About this task
The answer is an exact copy of the lines from the one with "Task: Open the figures filter dropdown" to the end of the listing below, pictures left out.

Segment Start: Material provided

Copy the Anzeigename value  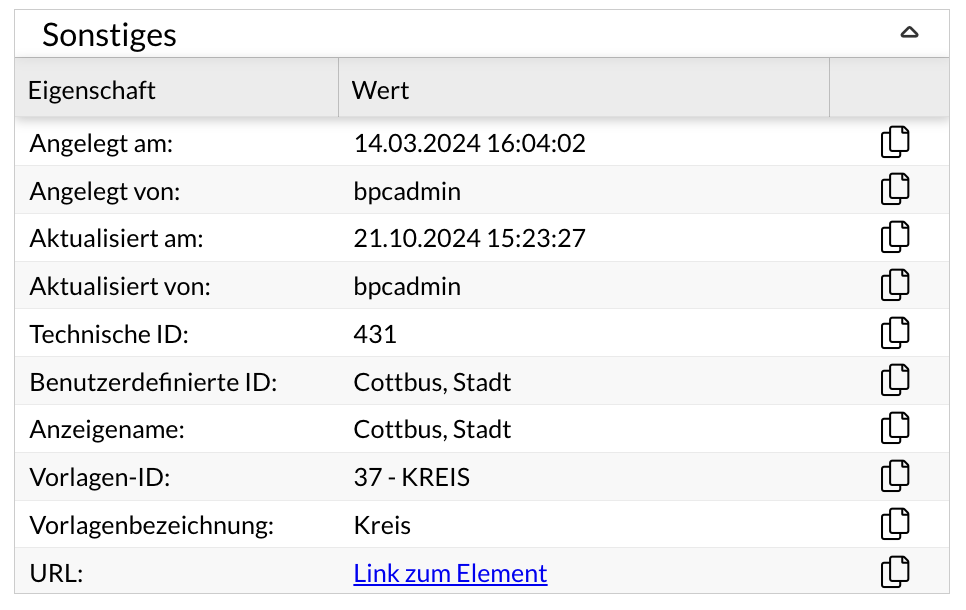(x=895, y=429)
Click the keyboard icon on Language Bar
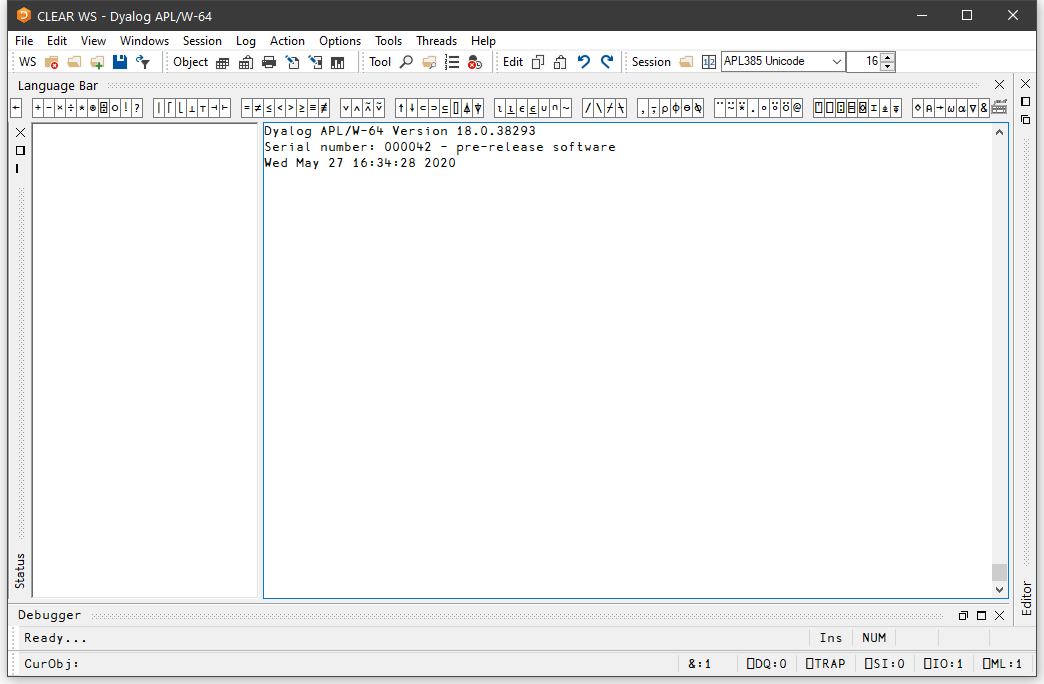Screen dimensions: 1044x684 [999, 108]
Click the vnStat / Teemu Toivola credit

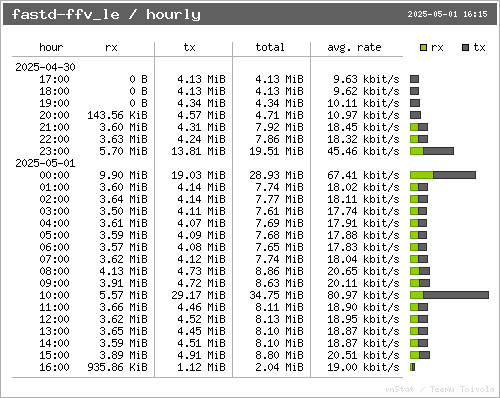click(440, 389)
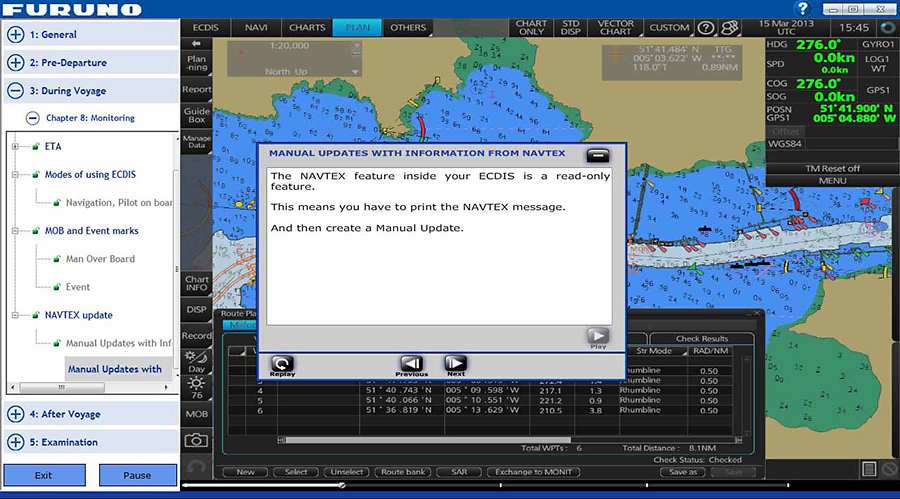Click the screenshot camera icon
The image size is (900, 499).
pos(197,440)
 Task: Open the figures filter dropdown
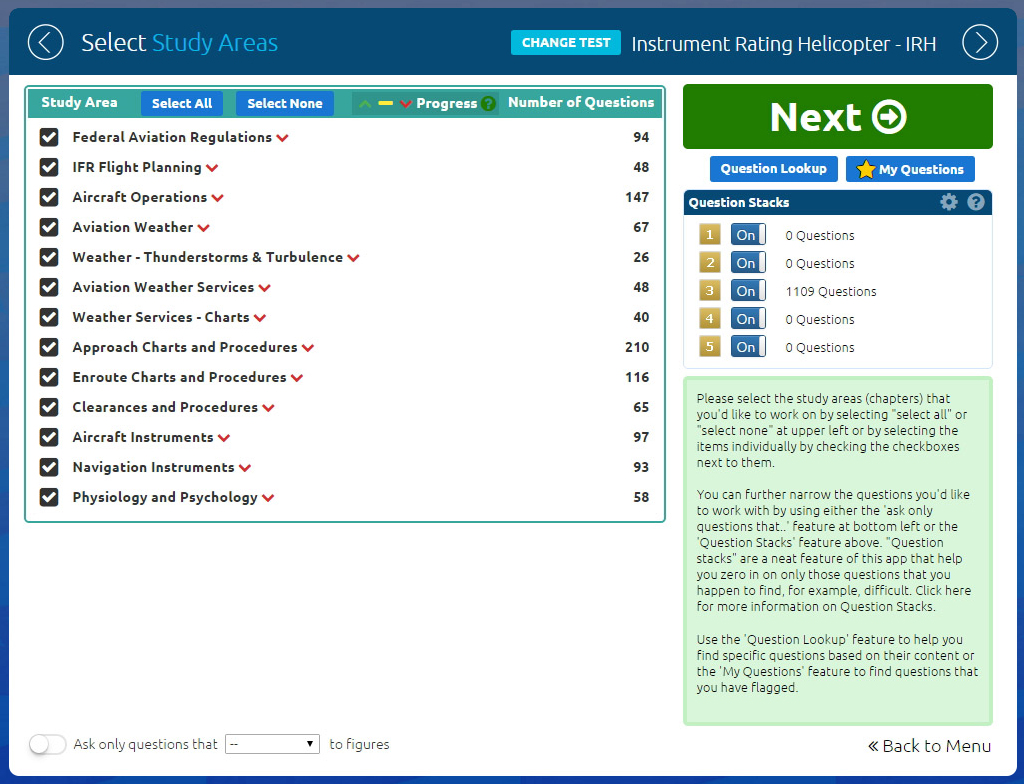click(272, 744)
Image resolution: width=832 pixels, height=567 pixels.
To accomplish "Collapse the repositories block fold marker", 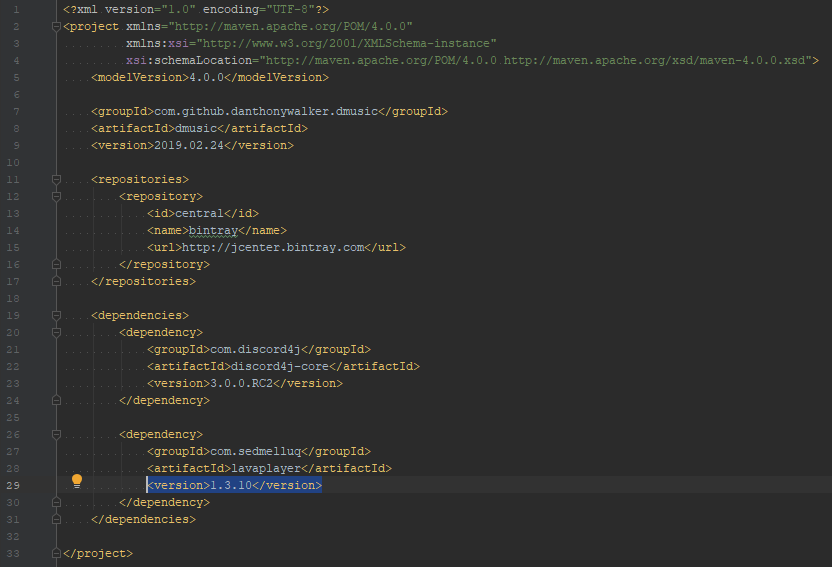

Segment End: Material provided

Task output
 Task: Open the figures filter dropdown
click(272, 744)
Image resolution: width=832 pixels, height=567 pixels.
To accomplish "Collapse the repositories block fold marker", 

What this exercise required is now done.